■ What you need to do ■
Echo the following items back line for line, with no changes.

■ Raw data ■
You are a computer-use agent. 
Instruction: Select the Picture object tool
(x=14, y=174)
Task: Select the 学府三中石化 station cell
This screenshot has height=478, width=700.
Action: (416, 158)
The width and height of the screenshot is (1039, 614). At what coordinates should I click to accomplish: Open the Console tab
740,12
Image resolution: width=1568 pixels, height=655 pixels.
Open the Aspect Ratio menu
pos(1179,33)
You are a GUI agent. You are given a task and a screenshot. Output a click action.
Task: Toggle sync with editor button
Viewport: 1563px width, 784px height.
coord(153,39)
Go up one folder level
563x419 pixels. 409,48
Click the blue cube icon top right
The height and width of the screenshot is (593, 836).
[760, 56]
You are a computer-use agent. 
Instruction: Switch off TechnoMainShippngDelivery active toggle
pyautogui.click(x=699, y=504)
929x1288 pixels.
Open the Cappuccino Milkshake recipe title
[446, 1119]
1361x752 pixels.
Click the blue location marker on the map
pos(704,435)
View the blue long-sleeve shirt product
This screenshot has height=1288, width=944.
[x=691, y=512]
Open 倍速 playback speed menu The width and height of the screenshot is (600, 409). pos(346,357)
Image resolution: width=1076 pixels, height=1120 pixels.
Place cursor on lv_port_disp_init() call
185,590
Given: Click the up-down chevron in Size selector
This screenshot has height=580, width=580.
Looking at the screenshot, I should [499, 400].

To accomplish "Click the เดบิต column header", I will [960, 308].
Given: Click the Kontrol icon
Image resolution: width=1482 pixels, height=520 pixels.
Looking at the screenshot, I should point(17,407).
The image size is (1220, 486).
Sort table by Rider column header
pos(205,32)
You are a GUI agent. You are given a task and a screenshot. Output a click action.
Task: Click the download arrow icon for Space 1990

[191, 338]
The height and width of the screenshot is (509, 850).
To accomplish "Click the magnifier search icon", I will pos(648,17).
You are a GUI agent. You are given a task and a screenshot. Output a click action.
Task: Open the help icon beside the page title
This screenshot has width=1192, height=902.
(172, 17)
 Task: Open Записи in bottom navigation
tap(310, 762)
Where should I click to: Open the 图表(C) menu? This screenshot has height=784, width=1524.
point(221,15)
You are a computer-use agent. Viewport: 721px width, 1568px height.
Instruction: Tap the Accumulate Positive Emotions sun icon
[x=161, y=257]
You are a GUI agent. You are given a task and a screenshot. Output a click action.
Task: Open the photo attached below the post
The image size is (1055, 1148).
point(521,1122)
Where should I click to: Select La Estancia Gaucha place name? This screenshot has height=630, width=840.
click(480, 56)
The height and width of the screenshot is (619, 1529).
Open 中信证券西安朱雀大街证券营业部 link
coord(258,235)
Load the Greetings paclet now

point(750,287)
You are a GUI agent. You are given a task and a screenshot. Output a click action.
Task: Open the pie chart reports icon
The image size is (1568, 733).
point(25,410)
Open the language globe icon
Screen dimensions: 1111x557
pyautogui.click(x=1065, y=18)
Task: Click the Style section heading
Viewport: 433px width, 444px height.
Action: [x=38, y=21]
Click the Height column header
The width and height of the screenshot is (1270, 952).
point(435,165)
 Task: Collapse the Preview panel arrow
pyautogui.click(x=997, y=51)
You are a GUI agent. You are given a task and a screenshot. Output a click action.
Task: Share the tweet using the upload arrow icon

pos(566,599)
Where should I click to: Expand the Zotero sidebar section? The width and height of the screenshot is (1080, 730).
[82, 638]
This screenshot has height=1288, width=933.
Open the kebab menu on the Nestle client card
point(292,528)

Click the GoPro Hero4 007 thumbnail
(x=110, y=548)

■ Written answer ■
You are a computer-use agent. 
Instruction: Select the Picture object tool
(x=14, y=174)
Task: Select the 学府三中石化 station cell
This screenshot has height=478, width=700.
Action: (416, 158)
The width and height of the screenshot is (1039, 614). At what coordinates should I click to accomplish: Open the Console tab
740,12
Image resolution: width=1568 pixels, height=655 pixels.
Open the Aspect Ratio menu
pos(1179,33)
You are a GUI agent. You are given a task and a screenshot. Output a click action.
Task: Toggle sync with editor button
Viewport: 1563px width, 784px height.
coord(153,39)
Go up one folder level
563x419 pixels. 409,48
Click the blue cube icon top right
The height and width of the screenshot is (593, 836).
[760, 56]
You are a computer-use agent. 
Instruction: Switch off TechnoMainShippngDelivery active toggle
pyautogui.click(x=699, y=504)
929x1288 pixels.
Open the Cappuccino Milkshake recipe title
[446, 1119]
1361x752 pixels.
Click the blue location marker on the map
pos(704,435)
View the blue long-sleeve shirt product
This screenshot has height=1288, width=944.
[x=691, y=512]
Open 倍速 playback speed menu The width and height of the screenshot is (600, 409). pos(346,357)
Image resolution: width=1076 pixels, height=1120 pixels.
Place cursor on lv_port_disp_init() call
185,590
Given: Click the up-down chevron in Size selector
This screenshot has height=580, width=580.
Looking at the screenshot, I should [499, 400].

To accomplish "Click the เดบิต column header", I will [960, 308].
Given: Click the Kontrol icon
Image resolution: width=1482 pixels, height=520 pixels.
Looking at the screenshot, I should point(17,407).
The image size is (1220, 486).
Sort table by Rider column header
pos(205,32)
You are a GUI agent. You are given a task and a screenshot. Output a click action.
Task: Click the download arrow icon for Space 1990

[191, 338]
The height and width of the screenshot is (509, 850).
To accomplish "Click the magnifier search icon", I will pos(648,17).
You are a GUI agent. You are given a task and a screenshot. Output a click action.
Task: Open the help icon beside the page title
This screenshot has width=1192, height=902.
(172, 17)
 Task: Open Записи in bottom navigation
tap(310, 762)
Where should I click to: Open the 图表(C) menu? This screenshot has height=784, width=1524.
point(221,15)
You are a computer-use agent. Viewport: 721px width, 1568px height.
Instruction: Tap the Accumulate Positive Emotions sun icon
[x=161, y=257]
You are a GUI agent. You are given a task and a screenshot. Output a click action.
Task: Open the photo attached below the post
The image size is (1055, 1148).
point(521,1122)
Where should I click to: Select La Estancia Gaucha place name? This screenshot has height=630, width=840.
click(480, 56)
The height and width of the screenshot is (619, 1529).
Open 中信证券西安朱雀大街证券营业部 link
coord(258,235)
Load the Greetings paclet now

point(750,287)
You are a GUI agent. You are given a task and a screenshot. Output a click action.
Task: Open the pie chart reports icon
The image size is (1568, 733).
point(25,410)
Open the language globe icon
Screen dimensions: 1111x557
pyautogui.click(x=1065, y=18)
Task: Click the Style section heading
Viewport: 433px width, 444px height.
Action: [x=38, y=21]
Click the Height column header
The width and height of the screenshot is (1270, 952).
point(435,165)
 Task: Collapse the Preview panel arrow
pyautogui.click(x=997, y=51)
You are a GUI agent. You are given a task and a screenshot. Output a click action.
Task: Share the tweet using the upload arrow icon

pos(566,599)
Where should I click to: Expand the Zotero sidebar section? The width and height of the screenshot is (1080, 730).
[82, 638]
This screenshot has height=1288, width=933.
Open the kebab menu on the Nestle client card
point(292,528)

Click the GoPro Hero4 007 thumbnail
(x=110, y=548)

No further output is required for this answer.